All of the data below is to be copied again without changes.

Supplied records |
· · · · · · ·

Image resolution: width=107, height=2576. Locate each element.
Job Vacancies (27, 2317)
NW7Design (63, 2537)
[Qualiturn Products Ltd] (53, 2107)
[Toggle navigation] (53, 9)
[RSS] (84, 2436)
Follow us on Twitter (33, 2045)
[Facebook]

· · · · · · ·

Answer area |
Image resolution: width=107, height=2576. Locate each element.
Job Vacancies (27, 2317)
NW7Design (63, 2537)
[Qualiturn Products Ltd] (53, 2107)
[Toggle navigation] (53, 9)
[RSS] (84, 2436)
Follow us on Twitter (33, 2045)
[Facebook]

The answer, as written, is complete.